MELINDA KENNEDY

 

 

By Way of Being an Editorial


If by dull rhymes our English must be chain'd,
And, like Andromeda, the Sonnet sweet
Fetter'd, in spite of pained loveliness,
Let us find out, if we must be constrain'd
Sandals more interwoven and complete
To fix the naked foot of Poesy:
Let us inspect the Lyre, and weigh the stress
Of every chord, and see what may be gain'd
By ear industrious and attention meet;
Misers of sound and syllable, no less
Than Midas of his coinage, let us be
Jealous of dead leaves in the bay wreath crown;
So, if we may not let the Muse be free,
She will be found with garlands of her own.

-- John Keats, April 1819


Keats was twenty-four when he wrote this sonnet, dying of tuberculosis. We see him chafing at the bit, confined not only by time but also by convention. How can we help but wonder what would have happened to English poetry if the brilliant boy had lived? What innovations might he have proclaimed, how would he have worked to "let the Muse be free"?

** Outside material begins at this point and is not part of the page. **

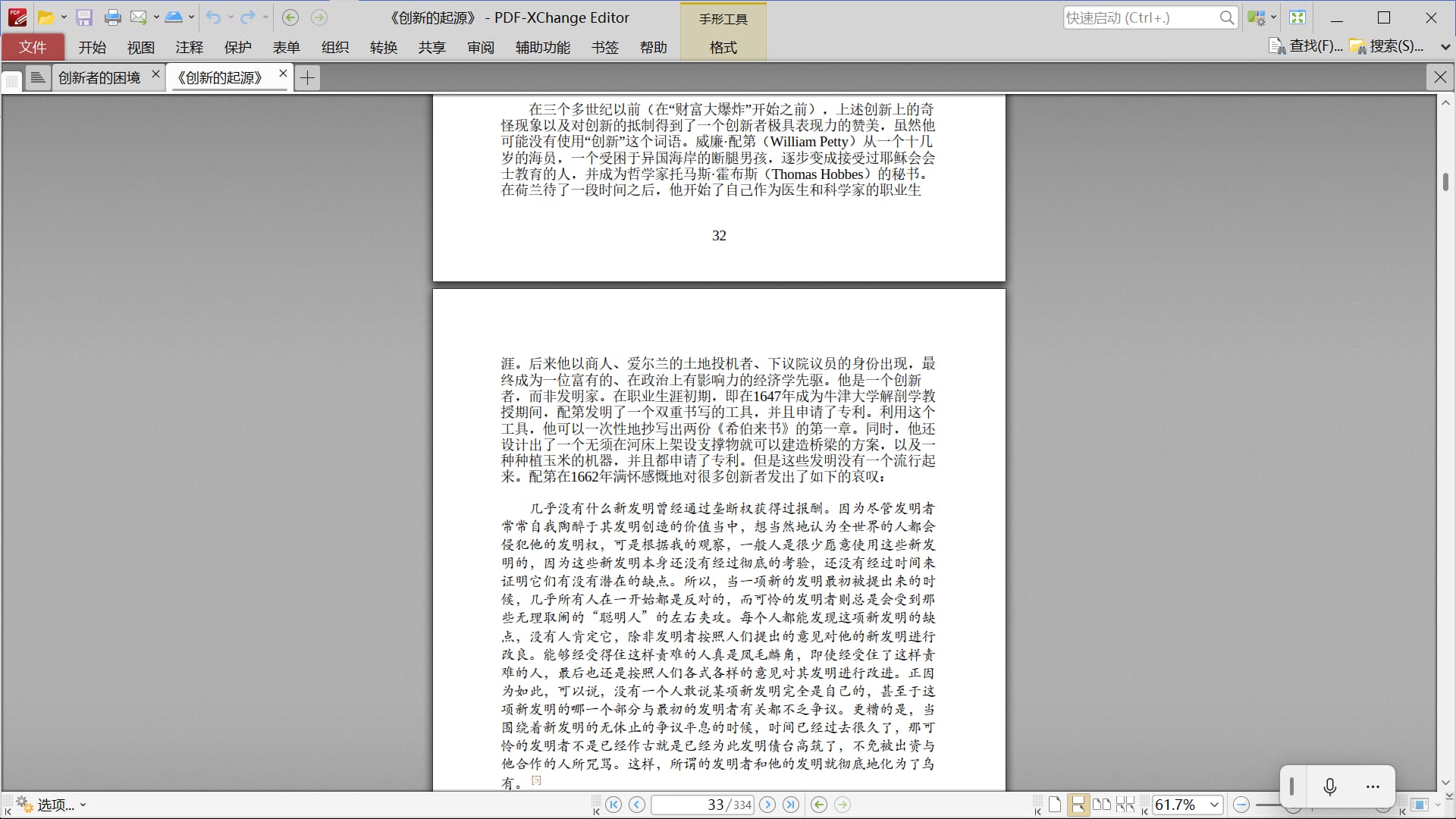Click the zoom out minus icon
Screen dimensions: 1456x819
point(1241,805)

He knew, of course, that Andromeda was chained as an offering to a jealous Aphrodite, that beauty seems unable to tolerate rival beauty, that Perseus freed the princess by blazing the hideous Gorgon's head at the monster lying in wait, turning the beast to stone. I wonder what Keats' musings meant in terms of the myth: he speaks of Midas, asks that we be no less misers than he, that we have a care for "sound and syllable" - but a warning is implicit in the injunction. Then he asks, if we have been both attentive and creative, why should we be jealous of the dead leaves of a poet's laurels mouldering on some antiquated crown? Keats points out that the Muse will have her way, regardless, that she will fashion new wreaths, that poetry can be reborn perpetually from the foam, perpetually translated into new forms, provided we impose none of the old restraints, which may turn what they touch to gold, but leave it lifeless. So, too, the Gorgon's head was capable of turning terror and beauty without discrimination to stone. The suggestion is that rival beauty, though divine, is monstrous when jealousy reigns, and the envious will be left behind. Also, that poetry is a transforming instrument, whose life depends on the way in which it is played.

In the same vein, the translator who is both bold and true in heart, should be no Gorgon intent on transmuting loveliness to stone, but a Seeker after the inner truth of the original, listening to its Muse, and, we might say, performing it anew.